Görev 1>
Kayıtlarda "The width and" ifadesini içeren satırdan "pyautogui.click(x=1007, y=1104)" ifadesini içeren satıra kadar, iki uç da dâhil olmak üzere, uzanan satırları her satıra bir dize düşecek biçimde bir JSON listesi olarak biçimlendiriniz; boş satırları dâhil etmeyiniz.

Seçilen metin>
↓↓↓
17 Nisan 1940’ta kurulan köy enstitüsü mezunu 99 yaşındaki aydınlanma savaşçısı Ali Boduroğlu, Türk köylüsünün çocuklarını yetiştirmek için zor koşullarda verdiği mücadeleyi Politika Gazetesi okurları için anlattı. Henüz askere gitmeden genç yaşlarda başladığı öğretmenlik mesleğinde önüne çıkan engelleri nasıl aştığını, okul olmayan köyde ağaçlar altında, caminin bir köşesinde yaptığı dersleri anlatırken gözleri doldu. O günleri anarken, verdiği savaşımın kutsallığını gözlerinde şimşek gibi çakan ışıltıdan anladık. Köy enstitüsünde öğrenim görürken, atandığı her köyde rol model olurken, yaşama geçirdiklerini, yetiştirdiği öğrencileri gururla anlatırken, içindeki memleket sevgisi adeta yüzüne yansıyordu. Köy enstitüsü mezunu köy öğretmeni Ali Boduroğlu’nun anlattıkları sizi Türkiye’nin aydınlanma savaşında neler yaşandığına dair bir rehber olacaktır.
Ali Boduroğlu kimdir?
Bir zamanlar adı Deli Yusuf olan Tatlıpınar Köyü’nde 1926 yılında dünyaya geldim. Doğduğum tarihte açılan köyümüzün ilkokulundan mezun oldum. 1943 yılında Savaştepe Köy Enstitüsü’ne yazıldım. 5 yıl eğitimden sonra diplomamı aldım. Köy enstitülerinden mezun olanlar köylerine öğretmen olarak dönüyordu fakat köydeki okulda öğretmen olduğundan, Tatlıpınar’a yakın Ovacık Köyü’ne atamamı yaptırdım. Ovacık’ta evlendikten sonra yedek subay olarak vatan görevimi yerine getirdim. Askerlik dönüşü İvrindi’nin Soğanbükü Köyü’nde çalışmaya başladım sırasıyla, Havran’ın Büyükşapçı, Savaştepe’nin Karacalar, Balıkesir Kalaycılar köylerinde öğretmenlik yaptıktan sonra Balıkesir Kayabey İlkokulu’ndan emekliye ayrıldım. 4’ü erkek 5 çocuk babasıyım ve 15 torunum var.
↑↑↑
İşlenecek veriler>
↓↓↓
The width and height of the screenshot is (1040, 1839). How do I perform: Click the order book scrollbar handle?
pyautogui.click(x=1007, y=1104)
↑↑↑
↓↓↓
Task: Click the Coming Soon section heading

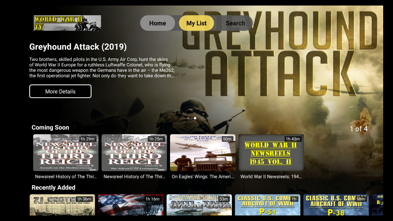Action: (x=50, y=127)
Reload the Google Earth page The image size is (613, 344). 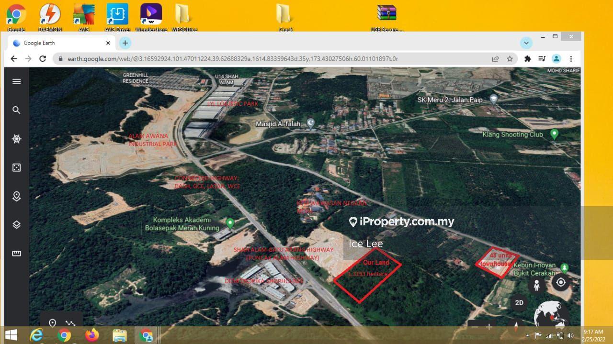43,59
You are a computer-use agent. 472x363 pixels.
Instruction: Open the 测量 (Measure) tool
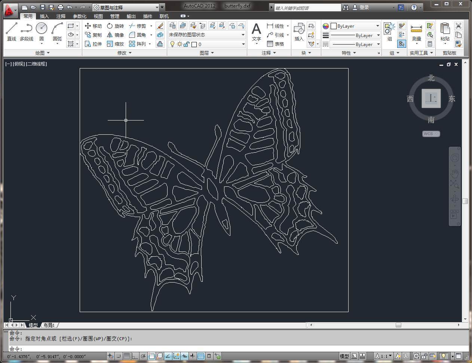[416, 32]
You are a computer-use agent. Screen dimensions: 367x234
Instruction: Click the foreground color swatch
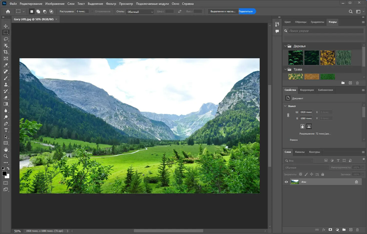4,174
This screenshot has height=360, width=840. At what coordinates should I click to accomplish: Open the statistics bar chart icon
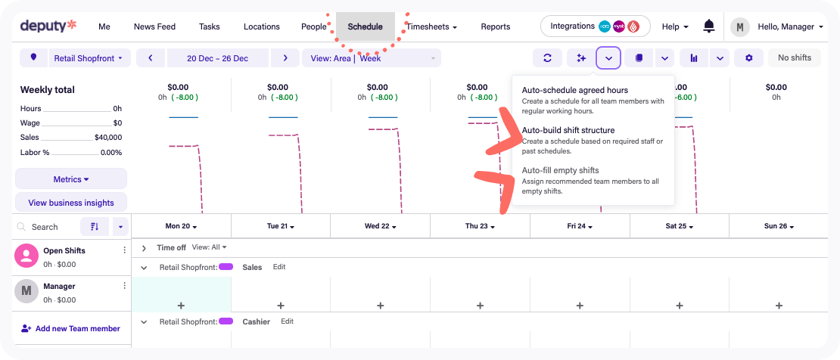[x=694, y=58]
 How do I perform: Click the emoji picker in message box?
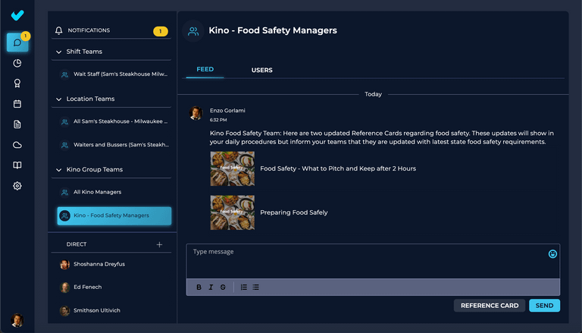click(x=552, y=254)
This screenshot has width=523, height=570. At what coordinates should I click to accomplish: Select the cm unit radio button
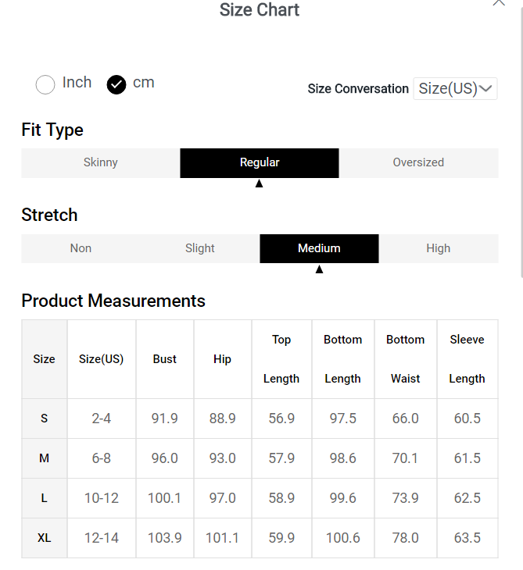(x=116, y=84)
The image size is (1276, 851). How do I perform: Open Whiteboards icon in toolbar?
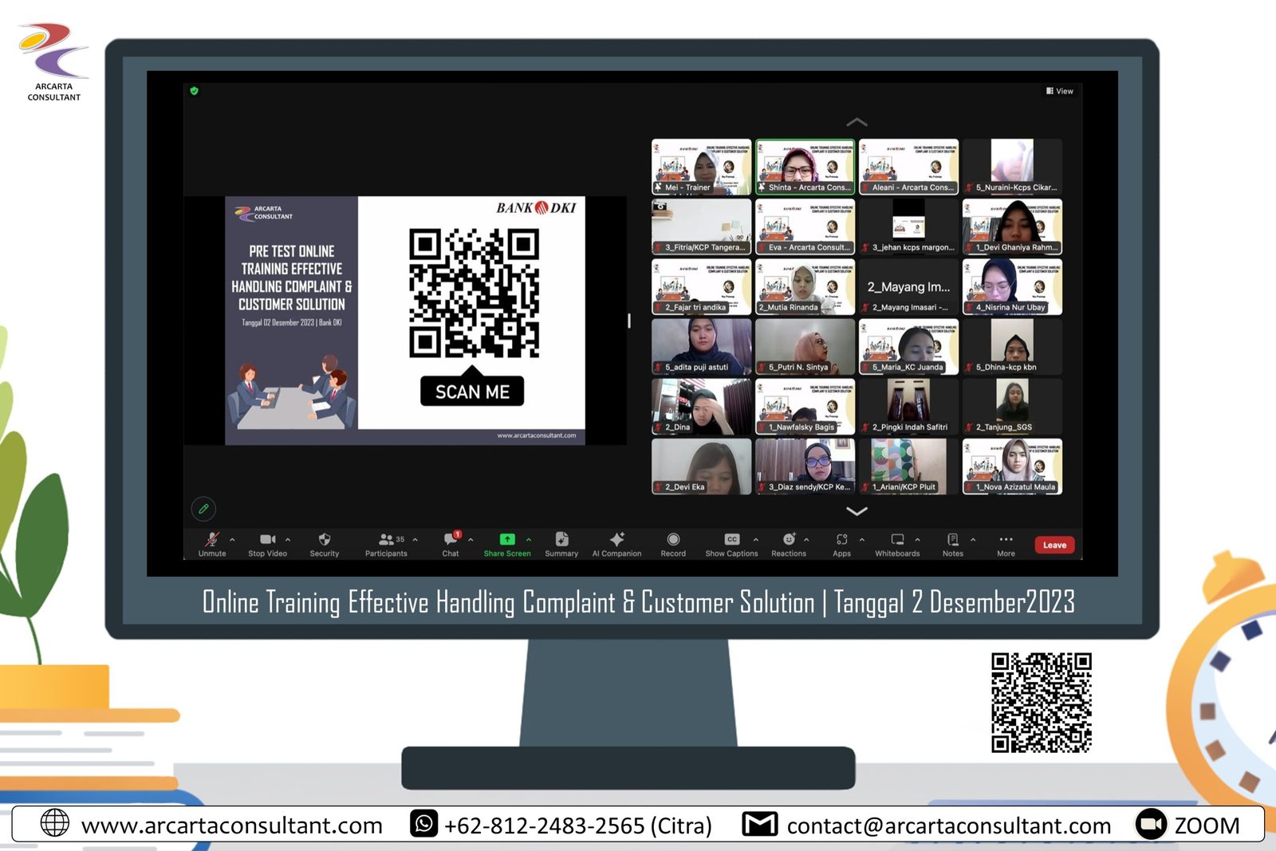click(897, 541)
↑↑↑
↓↓↓
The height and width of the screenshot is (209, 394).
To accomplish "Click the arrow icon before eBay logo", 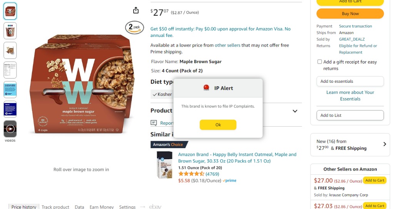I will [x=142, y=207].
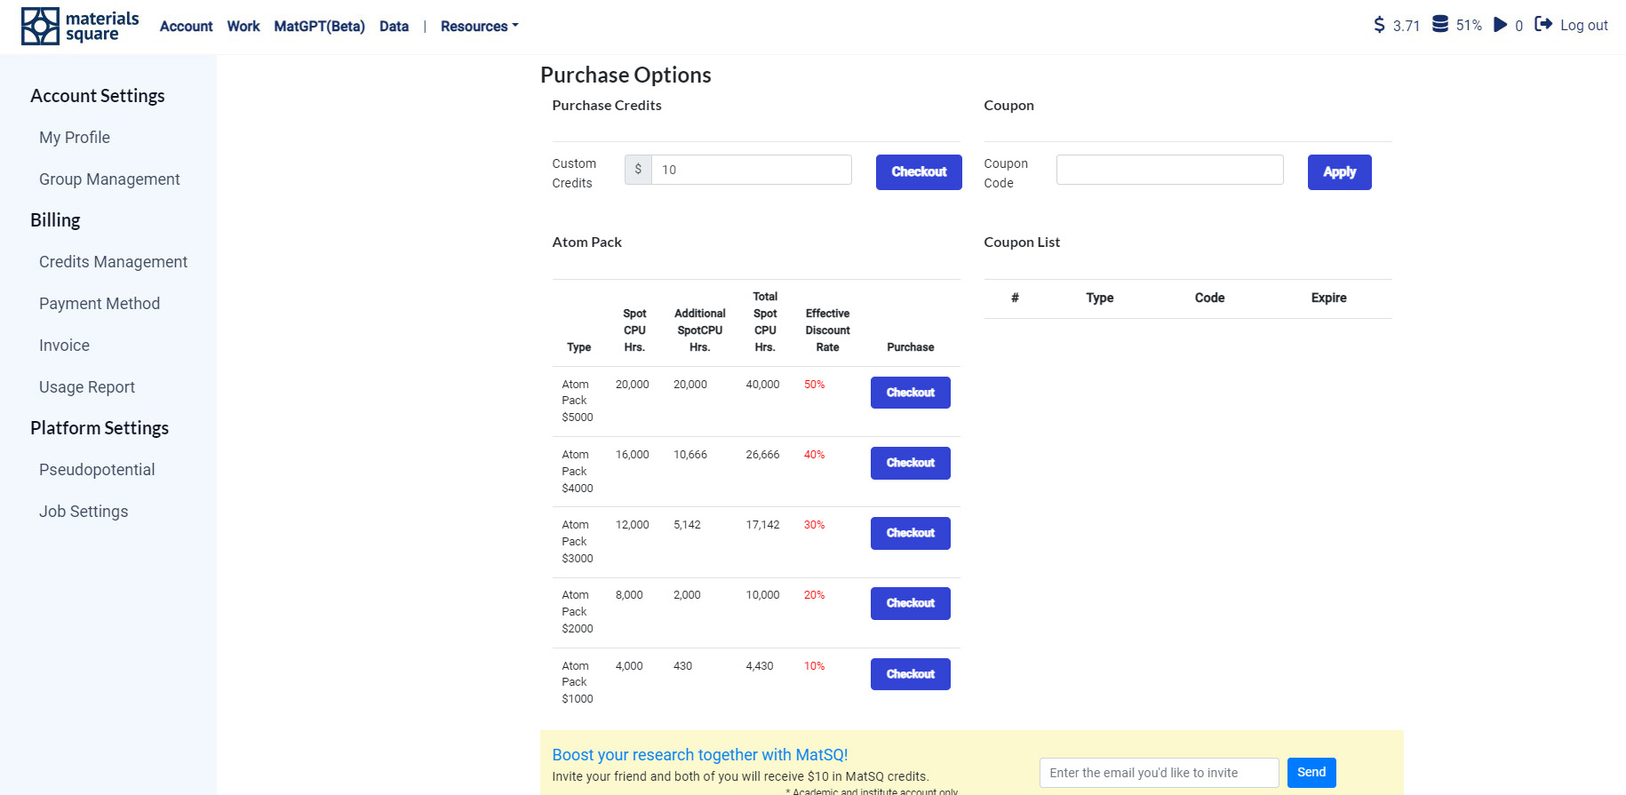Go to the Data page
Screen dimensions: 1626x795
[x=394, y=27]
↑↑↑
Görev 2>
Ali Boduroğlu hakkındaki metne göre aşağıdaki soruları yanıtlayınız.
(a) Ali Boduroğlu Savaştepe Köy Enstitüsü'ne hangi yıl yazılmıştır?
(b) Ali Boduroğlu'nun kaç torunu vardır?
(c) Ali Boduroğlu hangi okuldan emekliye ayrılmıştır?

Tamamlanmış yanıt 1>
[
  "The width and height of the screenshot is (1040, 1839). How do I perform: Click the order book scrollbar handle?",
  "pyautogui.click(x=1007, y=1104)"
]

Tamamlanmış yanıt 2>
(a) 1943
(b) 15
(c) Balıkesir Kayabey İlkokulu